Skip the pictures. Retype exactly, and only, the lines between the line holding "You are a GUI" and the last line below, inclusive.
+---+
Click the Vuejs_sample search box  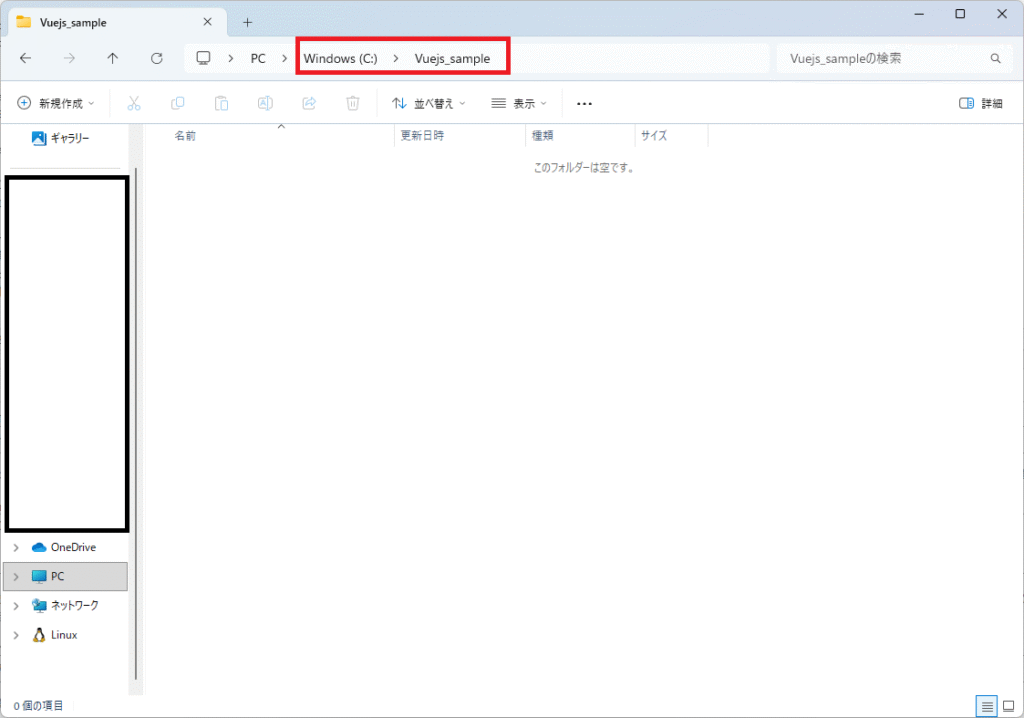click(x=880, y=59)
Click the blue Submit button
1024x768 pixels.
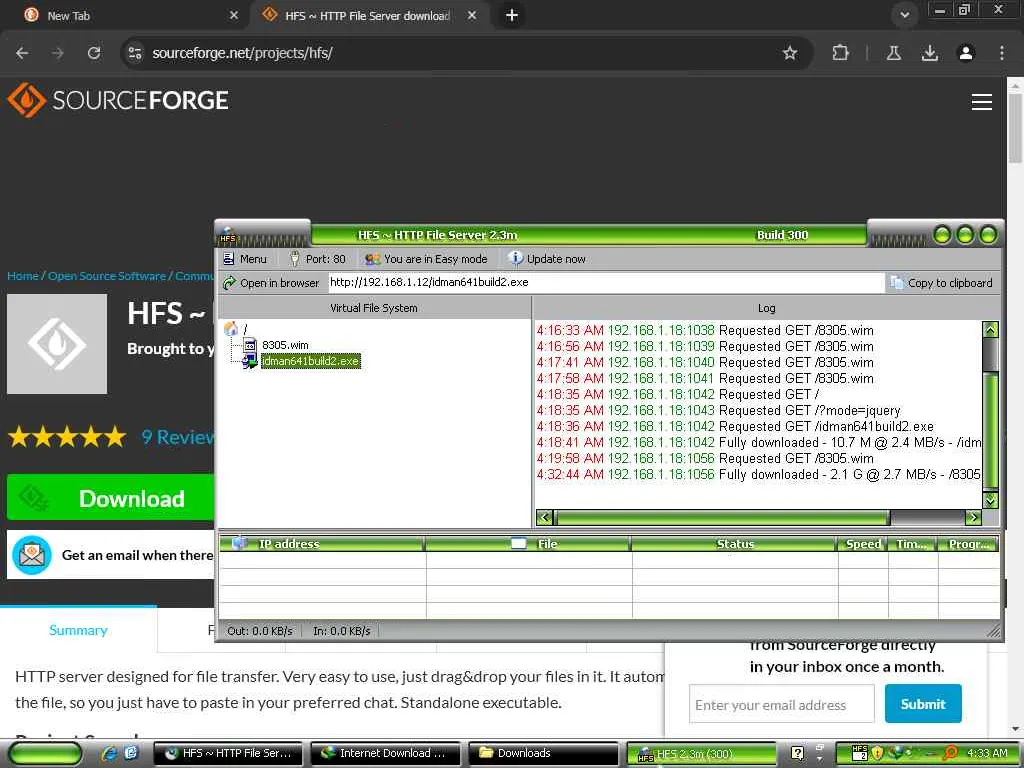(923, 703)
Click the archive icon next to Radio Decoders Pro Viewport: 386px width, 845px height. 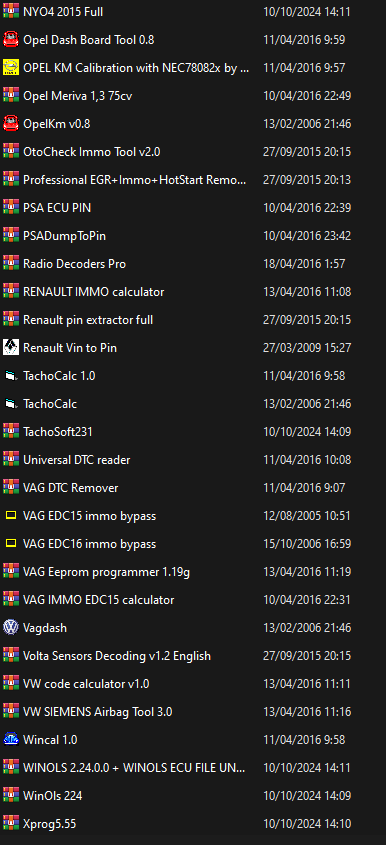(x=11, y=264)
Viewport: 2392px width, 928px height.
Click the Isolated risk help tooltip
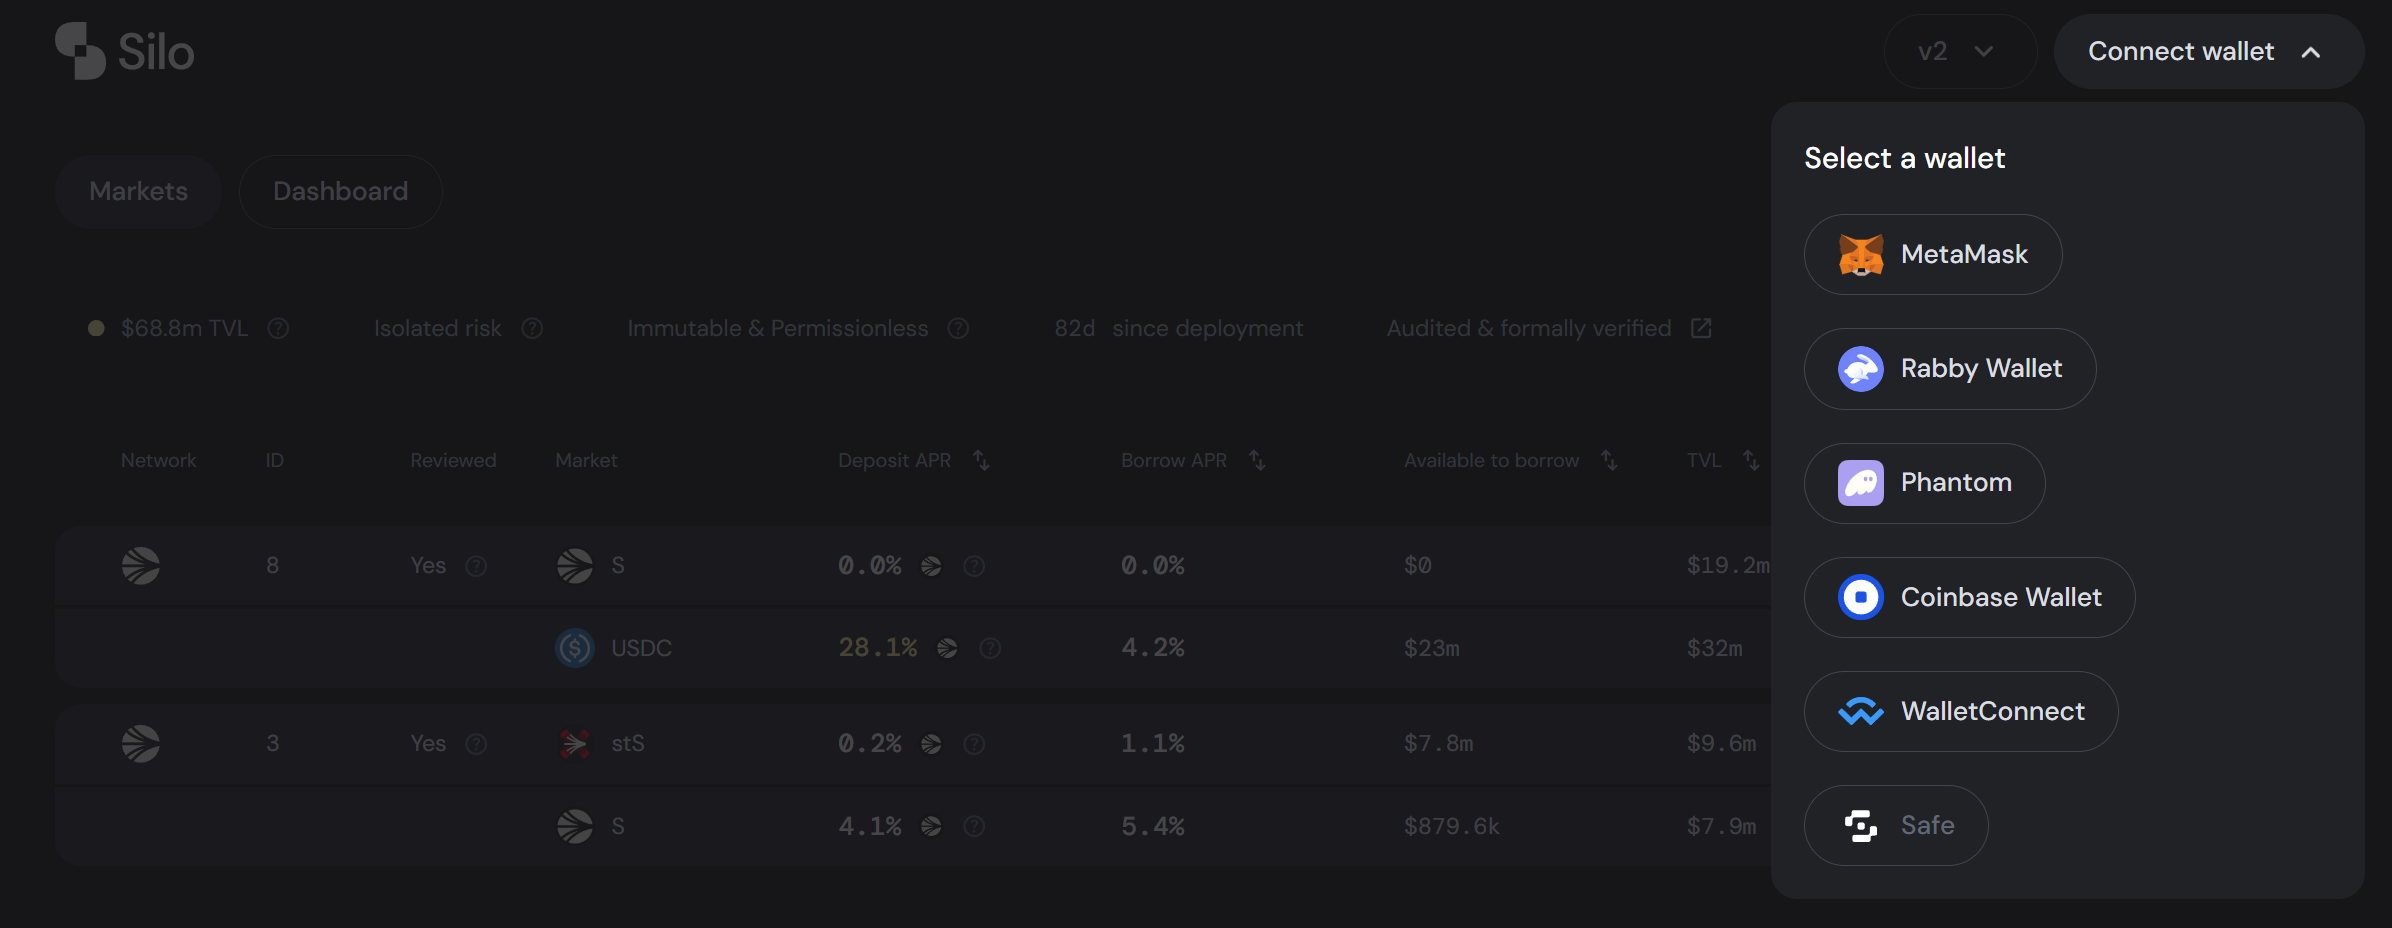pos(532,328)
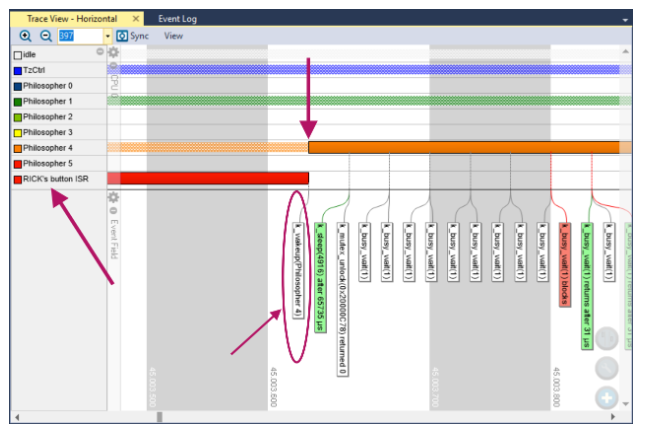Viewport: 650px width, 435px height.
Task: Click the small circle icon in the idle row
Action: pos(100,52)
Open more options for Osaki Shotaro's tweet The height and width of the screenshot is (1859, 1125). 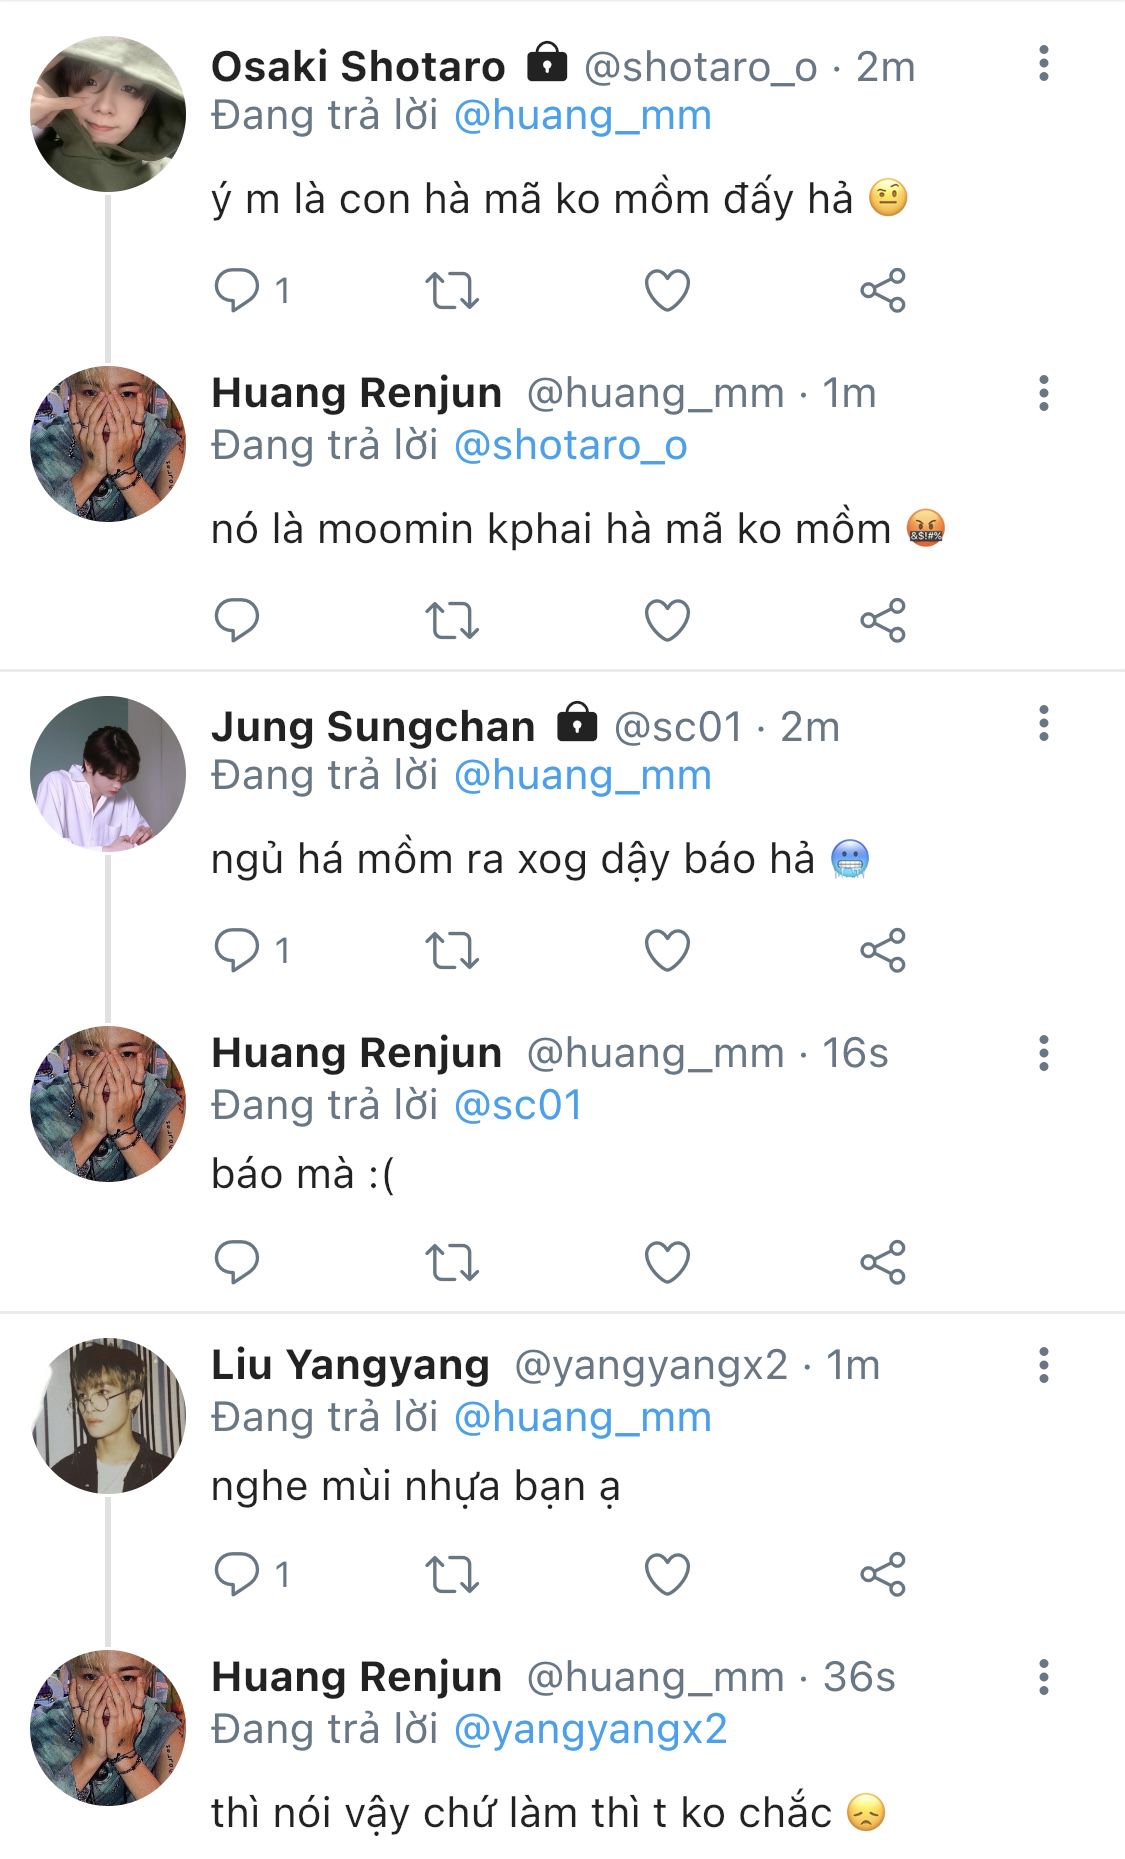[1043, 64]
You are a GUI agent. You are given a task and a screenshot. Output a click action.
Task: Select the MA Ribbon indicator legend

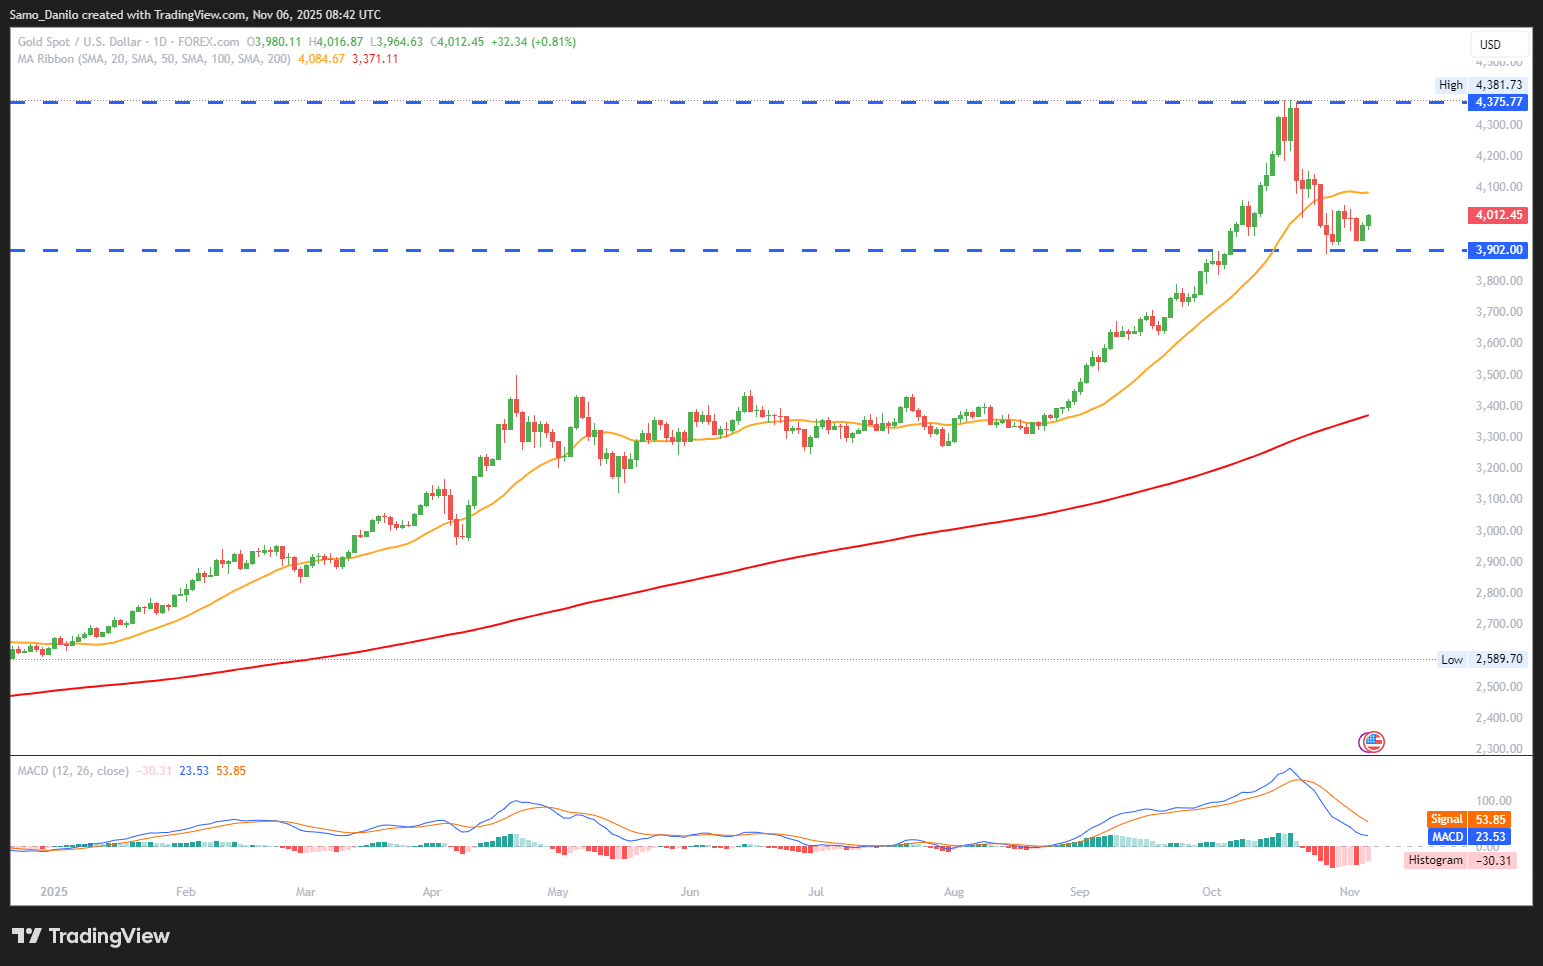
+---+
Response to the exercise =
You are a GUI agent. You are given a task and a screenshot. Output a click action.
Task: Select the MA Ribbon indicator legend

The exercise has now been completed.